**ABOUT THIS TASK:**
Rewrite the items from the line containing "The width and height of the screenshot is (1600, 1224)." through the end of the items, requests included, and add 89 to every coordinate value in their answers. Leave the pictures out.

Segment Start: EXTRACTED ENTRIES

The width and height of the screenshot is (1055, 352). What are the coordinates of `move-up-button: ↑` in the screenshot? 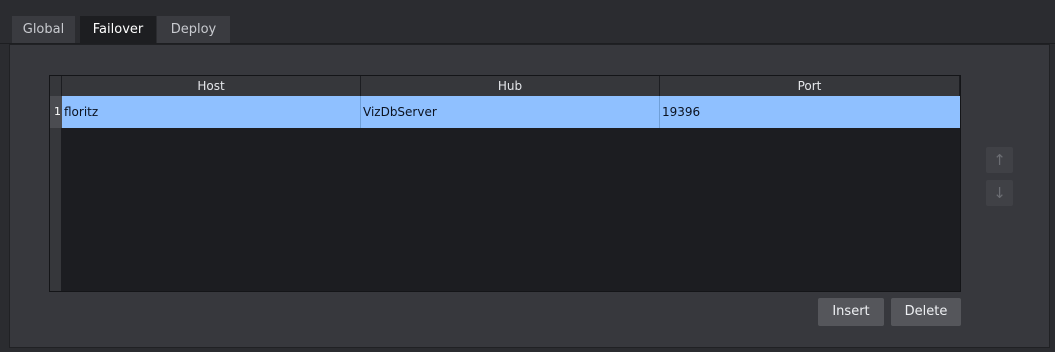 It's located at (1000, 160).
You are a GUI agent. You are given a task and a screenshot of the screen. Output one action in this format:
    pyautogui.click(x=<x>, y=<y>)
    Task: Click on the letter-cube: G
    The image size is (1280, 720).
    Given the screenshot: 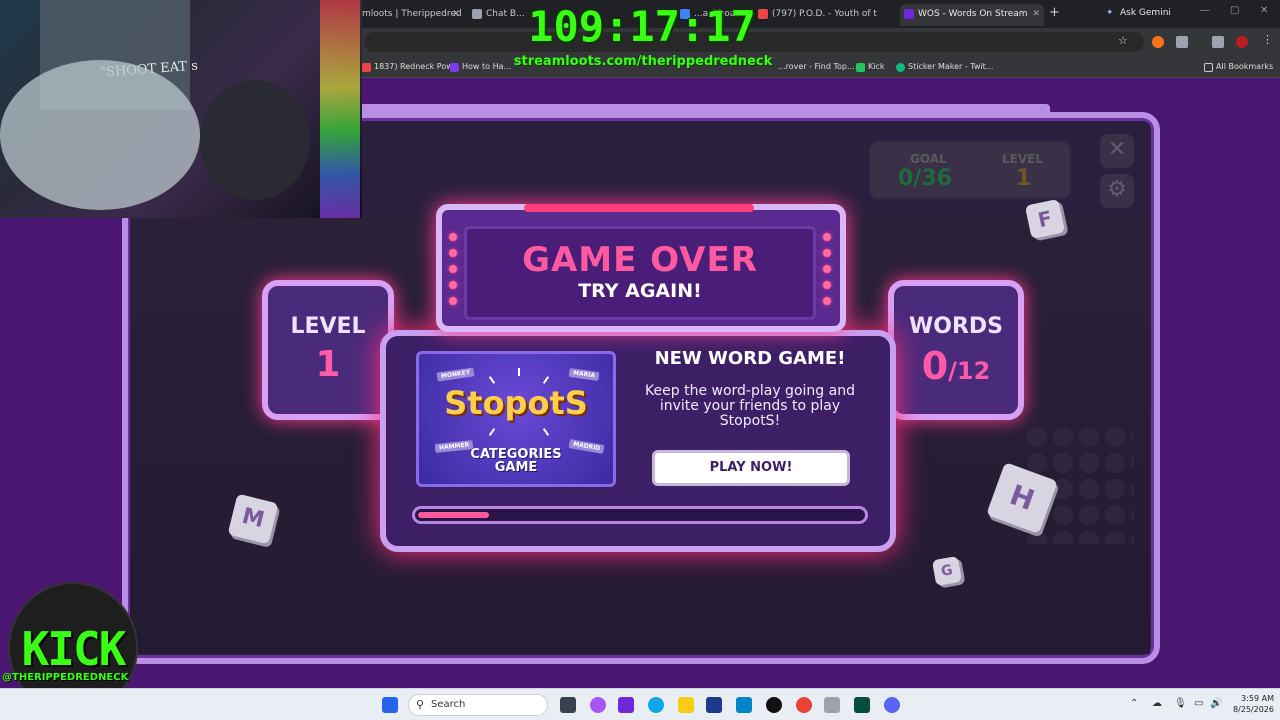 What is the action you would take?
    pyautogui.click(x=947, y=571)
    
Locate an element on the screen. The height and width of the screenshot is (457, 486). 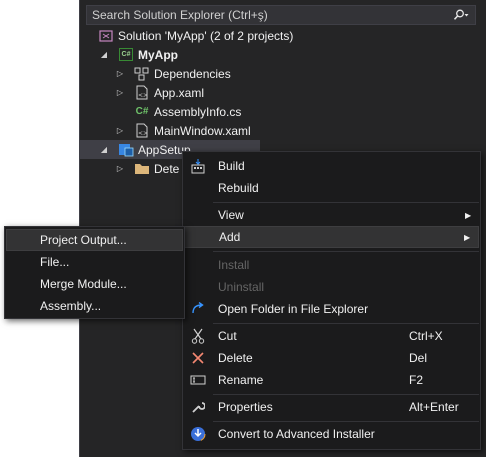
tree-item-solution: Solution 'MyApp' (2 of 2 projects) is located at coordinates (196, 36).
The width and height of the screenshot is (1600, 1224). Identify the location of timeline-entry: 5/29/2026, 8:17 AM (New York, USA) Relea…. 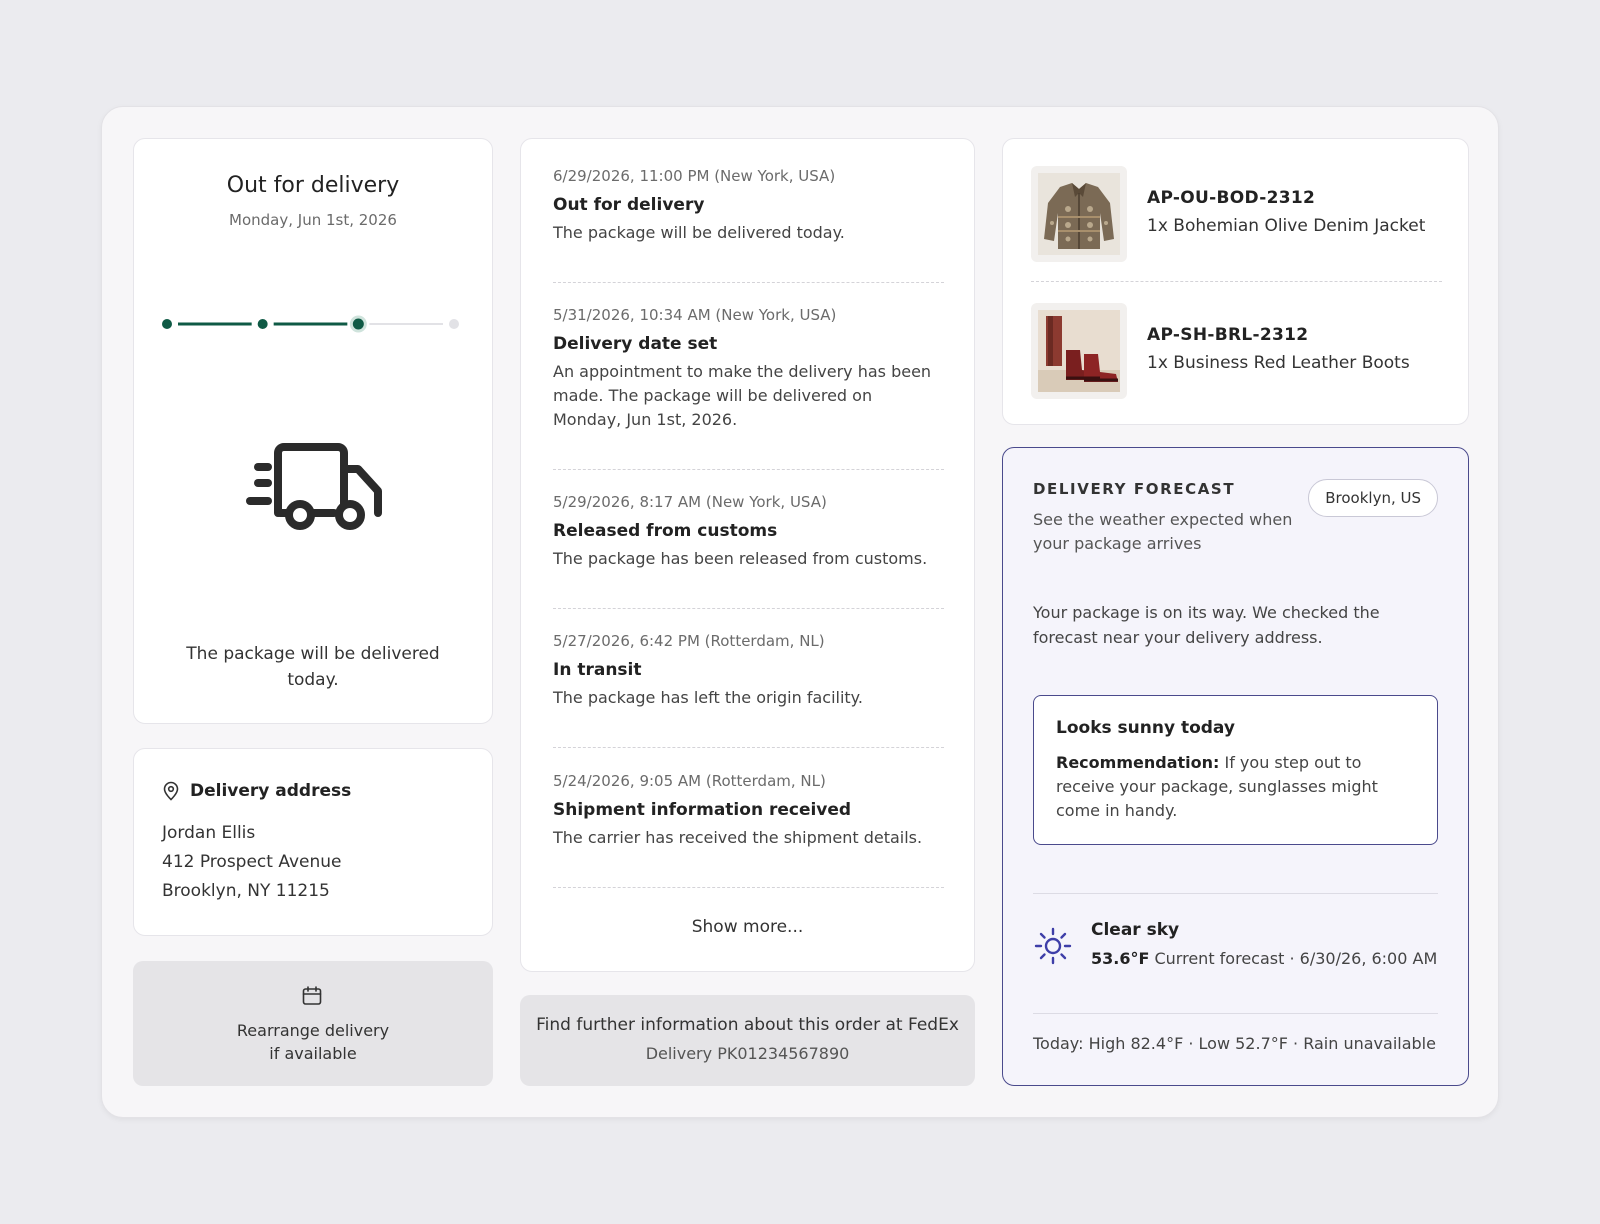
(748, 551).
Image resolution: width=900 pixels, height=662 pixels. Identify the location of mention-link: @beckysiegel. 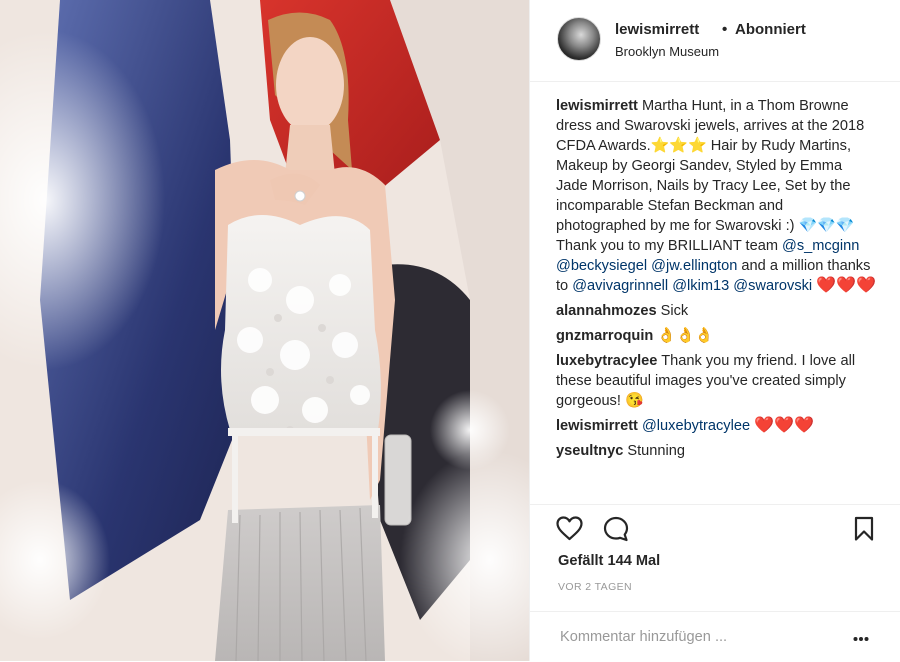
(602, 266).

Segment End: EXTRACTED ENTRIES

**TASK SOLUTION:**
The width and height of the screenshot is (1600, 1224). Identify the location of timeline-entry: 5/29/2026, 8:17 AM (New York, USA) Relea…. 
(837, 640).
Image resolution: width=900 pixels, height=662 pixels. Identify the location of mention-link: @beckysiegel. 
(691, 355).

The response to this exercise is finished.